> **Supplied data**
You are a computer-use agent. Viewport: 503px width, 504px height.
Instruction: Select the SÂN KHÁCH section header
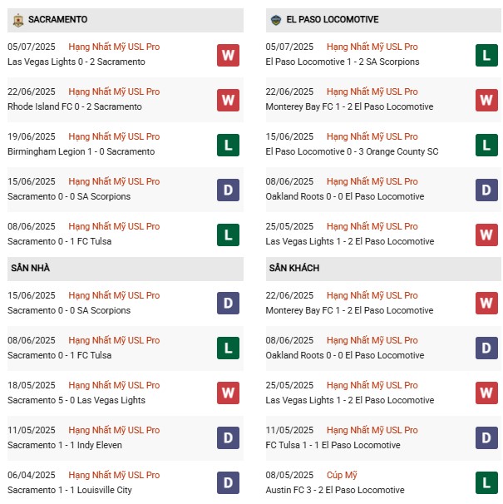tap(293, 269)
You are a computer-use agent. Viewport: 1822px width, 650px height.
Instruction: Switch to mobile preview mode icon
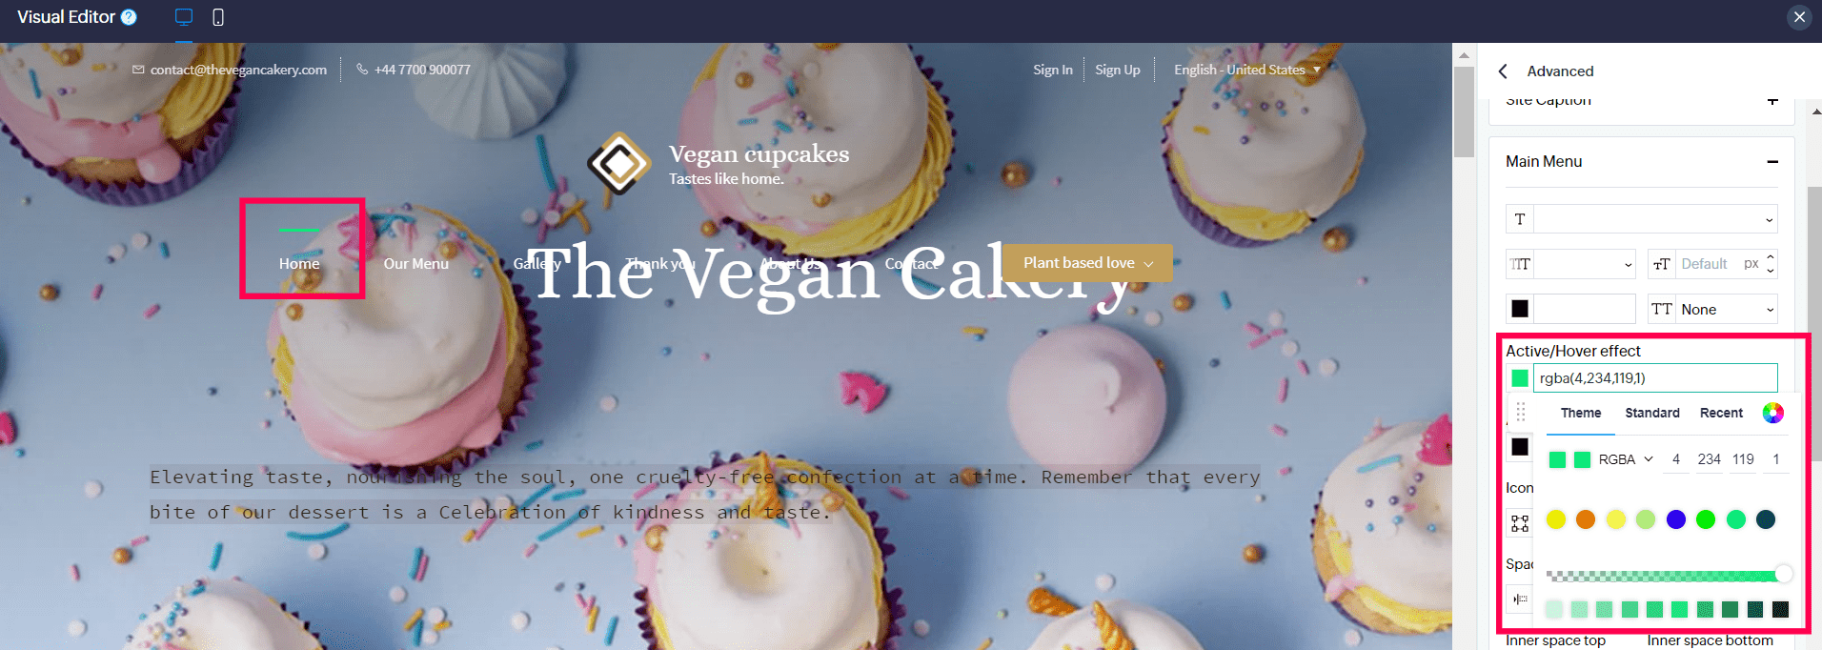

> **What is expected**
Give back the material above exactly as it appears, minus the pictures.

> **Response to this task**
You are a computer-use agent. Viewport: 503px width, 504px height.
Instruction: Select the SÂN KHÁCH section header
tap(293, 269)
You are a computer-use agent. Viewport: 1822px width, 650px height.
Instruction: Switch to mobile preview mode icon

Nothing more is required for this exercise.